WORK ORDER: Reproduce the records below exactly, with nothing altered.

DATA PROVIDED:
★ ★ ★ ★ ★ ★ ★

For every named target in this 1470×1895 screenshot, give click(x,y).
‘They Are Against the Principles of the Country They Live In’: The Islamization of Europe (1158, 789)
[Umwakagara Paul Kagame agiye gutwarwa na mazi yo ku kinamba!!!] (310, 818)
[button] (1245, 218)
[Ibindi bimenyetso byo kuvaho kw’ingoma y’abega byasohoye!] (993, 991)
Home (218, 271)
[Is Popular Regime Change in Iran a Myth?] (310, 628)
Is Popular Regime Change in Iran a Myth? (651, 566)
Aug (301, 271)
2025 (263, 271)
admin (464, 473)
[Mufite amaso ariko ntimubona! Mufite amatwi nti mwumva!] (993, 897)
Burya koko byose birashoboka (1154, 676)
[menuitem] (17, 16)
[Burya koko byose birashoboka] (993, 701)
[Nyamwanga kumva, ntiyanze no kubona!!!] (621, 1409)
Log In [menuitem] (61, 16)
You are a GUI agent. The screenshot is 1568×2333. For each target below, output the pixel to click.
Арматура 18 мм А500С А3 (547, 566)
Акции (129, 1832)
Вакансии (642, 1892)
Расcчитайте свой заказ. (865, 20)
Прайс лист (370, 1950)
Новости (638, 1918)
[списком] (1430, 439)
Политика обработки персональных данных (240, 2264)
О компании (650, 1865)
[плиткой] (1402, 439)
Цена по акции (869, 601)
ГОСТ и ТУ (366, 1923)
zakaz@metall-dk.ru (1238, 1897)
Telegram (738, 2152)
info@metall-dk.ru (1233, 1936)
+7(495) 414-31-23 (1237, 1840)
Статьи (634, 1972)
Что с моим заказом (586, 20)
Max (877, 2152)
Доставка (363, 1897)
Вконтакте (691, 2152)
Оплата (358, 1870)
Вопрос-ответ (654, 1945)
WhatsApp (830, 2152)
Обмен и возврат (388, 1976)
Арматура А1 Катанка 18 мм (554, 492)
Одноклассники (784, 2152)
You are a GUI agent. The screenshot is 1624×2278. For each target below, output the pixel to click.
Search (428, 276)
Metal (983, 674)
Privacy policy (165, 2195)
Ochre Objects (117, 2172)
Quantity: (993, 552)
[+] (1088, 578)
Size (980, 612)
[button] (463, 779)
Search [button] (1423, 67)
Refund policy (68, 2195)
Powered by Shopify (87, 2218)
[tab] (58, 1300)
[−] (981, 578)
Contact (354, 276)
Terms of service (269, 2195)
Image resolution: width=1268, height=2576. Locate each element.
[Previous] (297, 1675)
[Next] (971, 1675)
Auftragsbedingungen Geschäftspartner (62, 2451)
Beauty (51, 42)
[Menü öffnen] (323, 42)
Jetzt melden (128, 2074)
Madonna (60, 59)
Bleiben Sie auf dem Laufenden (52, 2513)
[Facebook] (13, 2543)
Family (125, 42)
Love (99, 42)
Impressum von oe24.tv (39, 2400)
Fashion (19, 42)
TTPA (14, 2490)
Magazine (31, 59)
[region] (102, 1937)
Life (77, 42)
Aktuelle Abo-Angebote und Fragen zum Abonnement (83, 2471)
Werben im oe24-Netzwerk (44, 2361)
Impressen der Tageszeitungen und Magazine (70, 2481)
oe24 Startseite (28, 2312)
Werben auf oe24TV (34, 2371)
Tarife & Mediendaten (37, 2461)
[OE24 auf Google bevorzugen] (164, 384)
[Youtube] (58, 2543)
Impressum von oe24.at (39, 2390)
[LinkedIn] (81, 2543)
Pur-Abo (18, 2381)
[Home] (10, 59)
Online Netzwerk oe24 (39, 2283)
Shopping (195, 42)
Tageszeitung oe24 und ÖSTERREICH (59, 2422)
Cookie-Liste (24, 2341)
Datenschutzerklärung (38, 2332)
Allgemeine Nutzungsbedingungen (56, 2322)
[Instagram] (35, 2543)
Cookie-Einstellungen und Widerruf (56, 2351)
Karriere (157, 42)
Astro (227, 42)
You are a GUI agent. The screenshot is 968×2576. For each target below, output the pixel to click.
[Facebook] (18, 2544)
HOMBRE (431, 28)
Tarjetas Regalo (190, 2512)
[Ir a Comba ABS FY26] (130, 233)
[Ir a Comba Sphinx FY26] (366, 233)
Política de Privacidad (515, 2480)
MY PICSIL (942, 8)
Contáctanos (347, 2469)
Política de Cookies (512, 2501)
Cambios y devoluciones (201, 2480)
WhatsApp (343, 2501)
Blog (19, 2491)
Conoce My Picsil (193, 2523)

★ ★ ★ ★ ★ ★ ★

SOLUTION TO THE EXERCISE:
For every named target in this 1470×1895 screenshot, give click(x,y).
‘They Are Against the Principles of the Country They Live In’: The Islamization of Europe (1158, 789)
[Umwakagara Paul Kagame agiye gutwarwa na mazi yo ku kinamba!!!] (310, 818)
[button] (1245, 218)
[Ibindi bimenyetso byo kuvaho kw’ingoma y’abega byasohoye!] (993, 991)
Home (218, 271)
[Is Popular Regime Change in Iran a Myth?] (310, 628)
Is Popular Regime Change in Iran a Myth? (651, 566)
Aug (301, 271)
2025 (263, 271)
admin (464, 473)
[Mufite amaso ariko ntimubona! Mufite amatwi nti mwumva!] (993, 897)
Burya koko byose birashoboka (1154, 676)
[menuitem] (17, 16)
[Burya koko byose birashoboka] (993, 701)
[Nyamwanga kumva, ntiyanze no kubona!!!] (621, 1409)
Log In [menuitem] (61, 16)
You are a GUI agent. The screenshot is 1568×2333. For each target below, output the pixel to click.
Арматура 18 мм А500С А3 (547, 566)
Акции (129, 1832)
Вакансии (642, 1892)
Расcчитайте свой заказ. (865, 20)
Прайс лист (370, 1950)
Новости (638, 1918)
[списком] (1430, 439)
Политика обработки персональных данных (240, 2264)
О компании (650, 1865)
[плиткой] (1402, 439)
Цена по акции (869, 601)
ГОСТ и ТУ (366, 1923)
zakaz@metall-dk.ru (1238, 1897)
Telegram (738, 2152)
info@metall-dk.ru (1233, 1936)
+7(495) 414-31-23 (1237, 1840)
Статьи (634, 1972)
Что с моим заказом (586, 20)
Max (877, 2152)
Доставка (363, 1897)
Вконтакте (691, 2152)
Оплата (358, 1870)
Вопрос-ответ (654, 1945)
WhatsApp (830, 2152)
Обмен и возврат (388, 1976)
Арматура А1 Катанка 18 мм (554, 492)
Одноклассники (784, 2152)
You are a GUI agent. The screenshot is 1624×2278. For each target below, output the pixel to click.
Search (428, 276)
Metal (983, 674)
Privacy policy (165, 2195)
Ochre Objects (117, 2172)
Quantity: (993, 552)
[+] (1088, 578)
Size (980, 612)
[button] (463, 779)
Search [button] (1423, 67)
Refund policy (68, 2195)
Powered by Shopify (87, 2218)
[tab] (58, 1300)
[−] (981, 578)
Contact (354, 276)
Terms of service (269, 2195)
Image resolution: width=1268, height=2576. Locate each element.
[Previous] (297, 1675)
[Next] (971, 1675)
Auftragsbedingungen Geschäftspartner (62, 2451)
Beauty (51, 42)
[Menü öffnen] (323, 42)
Jetzt melden (128, 2074)
Madonna (60, 59)
Bleiben Sie auf dem Laufenden (52, 2513)
[Facebook] (13, 2543)
Family (125, 42)
Love (99, 42)
Impressum von oe24.tv (39, 2400)
Fashion (19, 42)
TTPA (14, 2490)
Magazine (31, 59)
[region] (102, 1937)
Life (77, 42)
Aktuelle Abo-Angebote und Fragen zum Abonnement (83, 2471)
Werben im oe24-Netzwerk (44, 2361)
Impressen der Tageszeitungen und Magazine (70, 2481)
oe24 Startseite (28, 2312)
Werben auf oe24TV (34, 2371)
Tarife & Mediendaten (37, 2461)
[OE24 auf Google bevorzugen] (164, 384)
[Youtube] (58, 2543)
Impressum von oe24.at (39, 2390)
[LinkedIn] (81, 2543)
Pur-Abo (18, 2381)
[Home] (10, 59)
Online Netzwerk oe24 (39, 2283)
Shopping (195, 42)
Tageszeitung oe24 und ÖSTERREICH (59, 2422)
Cookie-Liste (24, 2341)
Datenschutzerklärung (38, 2332)
Allgemeine Nutzungsbedingungen (56, 2322)
[Instagram] (35, 2543)
Cookie-Einstellungen und Widerruf (56, 2351)
Karriere (157, 42)
Astro (227, 42)
You are a GUI agent. The screenshot is 968×2576. For each target below, output the pixel to click.
[Facebook] (18, 2544)
HOMBRE (431, 28)
Tarjetas Regalo (190, 2512)
[Ir a Comba ABS FY26] (130, 233)
[Ir a Comba Sphinx FY26] (366, 233)
Política de Privacidad (515, 2480)
MY PICSIL (942, 8)
Contáctanos (347, 2469)
Política de Cookies (512, 2501)
Cambios y devoluciones (201, 2480)
WhatsApp (343, 2501)
Blog (19, 2491)
Conoce My Picsil (193, 2523)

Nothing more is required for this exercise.